Sargon war aufgesprungen und zu einer sumerischen Landkarte aus gegerbtem Rindsleder hinübergegangen, die an der Zeltbahn befestigt war. Er hatte seinen Dolch gezogen und deutete mit der Klinge auf das südliche Amurru. »Mein Bruder Seneferu führt Krieg in Amurru, das an meiner Westgrenze liegt«, sagte Sargon, und ich übersetzte.
»Das Reich von Sumer lag nicht immer an der Ostgrenze von Amurru. Während seiner Eroberungszüge sollte Sargon die Grenzen meiner Vasallen beachten, wenn er mit mir in Frieden leben will!«
»Amurru war nicht immer Vasall von Kemet!«, fuhr Urnammu auf. Sargon sah seinen Sohn wütend an.
»Verhandele ich mit dir, Urnammu, oder mit deinem Vater? Wer von euch beiden ist König von Sumer?«, fragte Seneferu scharf.
Urnammu antwortete nicht, weil ihm sein Vater einen kurzen Befehl gab. Der Prinz erhob sich, verbeugte sich vor beiden Herrschern und stürmte aus dem Zelt.
Sargon wandte sich an mich. »Das Verhalten meines Sohnes entspricht nicht den Gepflogenheiten eines künftigen Herrschers. Aber er hatte Recht: Amurru war nicht immer Vasall von Kemet. Fürst Adonija zeigte sich einem Bündnis mit Sumer nicht abgeneigt.«
Ich flüsterte Seneferu Sargons Entscheidung zu, seinen Sohn Urnammu aus den Verhandlungen herauszuhalten.
»Fürst Djedef von Amurru ist nicht nur ein siegreicher General, sondern auch ein loyaler und fähiger Souverän. Es wird wohl keine Zweifel an seiner Vasallenschaft geben«, sagte Seneferu. »Mehr Zweifel habe ich hingegen an der Gefolgschaft der Stämme im Sinai, die du durch Pferde- und Waffenlieferungen gegen mich aufwiegelst, wie du es bei Fürst Adonija getan hast.«
Sargon ging auf diesen Vorwurf überhaupt nicht ein.
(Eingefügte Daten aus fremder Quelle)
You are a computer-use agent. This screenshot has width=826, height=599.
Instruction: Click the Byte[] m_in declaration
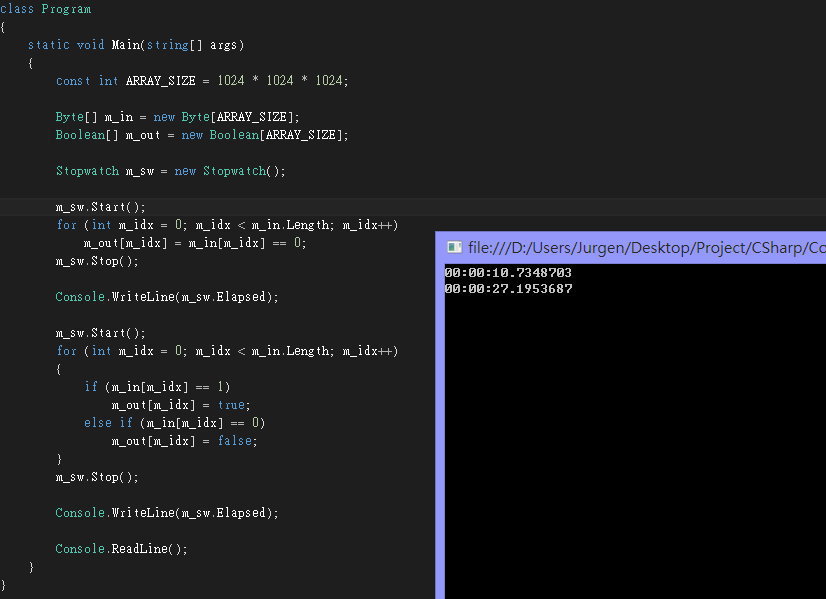tap(178, 116)
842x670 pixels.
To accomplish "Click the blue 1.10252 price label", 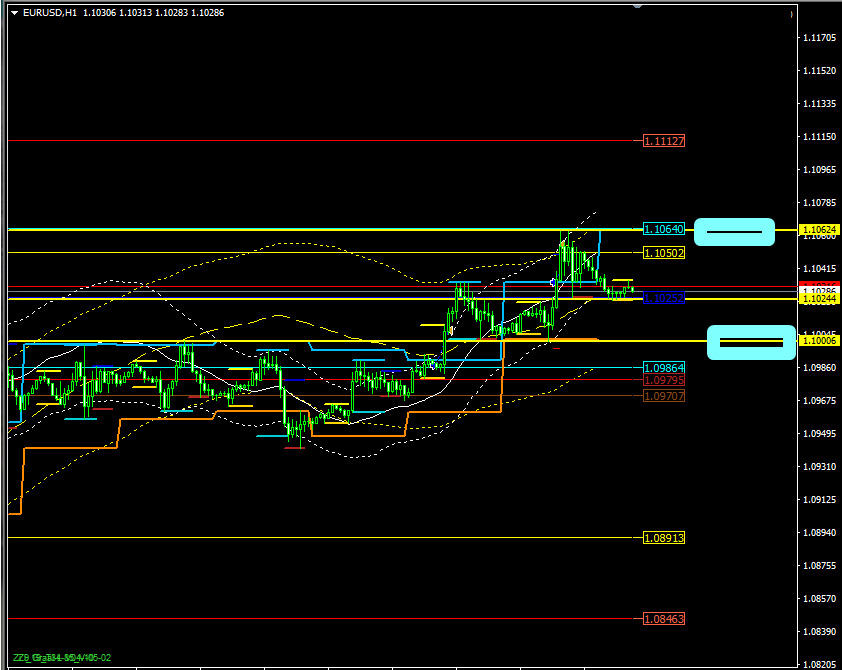I will 664,298.
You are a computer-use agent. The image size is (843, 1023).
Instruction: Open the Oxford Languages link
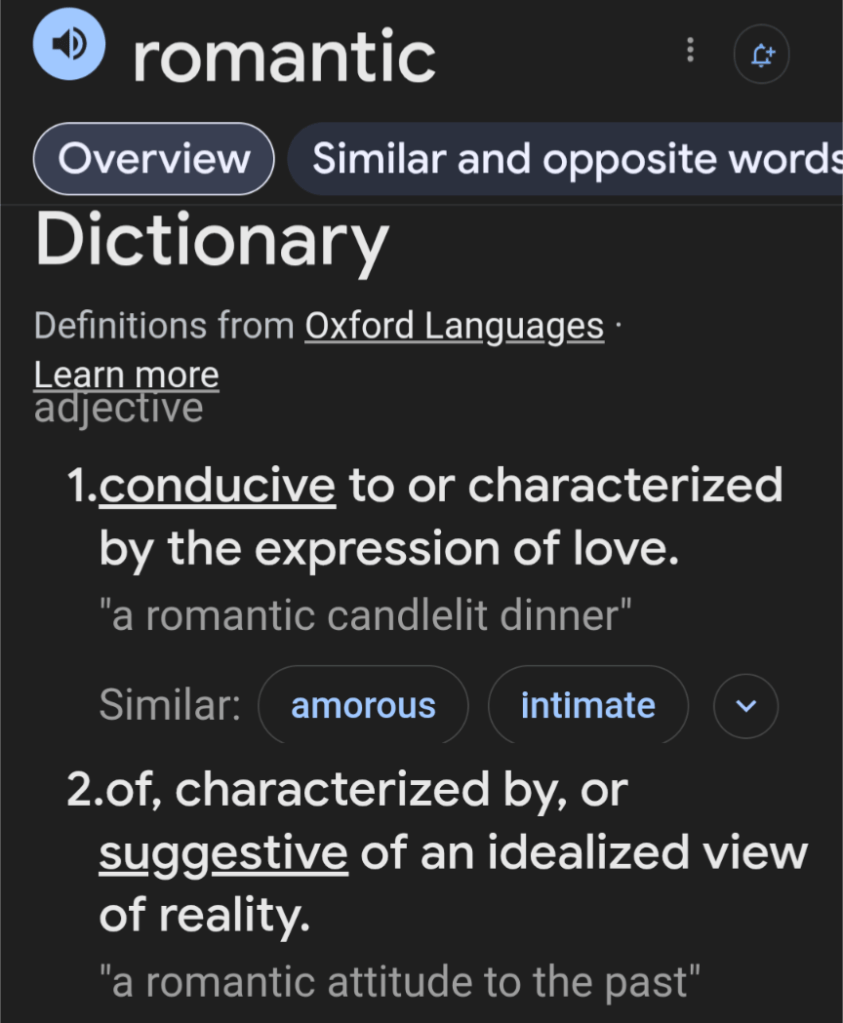[454, 326]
»Sag meinem Bruder Seneferu, dass die Eroberung des Zedernlandes, das ich ihm als Brautgeschenk für Ninsun gegeben hatte, sehr verlustreich war. Wie auch der Kampf gegen seinen General Ramesse, der Urnammu als Gefangenen nach Kemet verschleppt hat.«
Seneferu konnte trotz aller Anspannung bei der Übersetzung von Sargons Worten ein Lächeln nicht unterdrücken. »Mein General Ramesse?«, fragte er, und ich übersetzte.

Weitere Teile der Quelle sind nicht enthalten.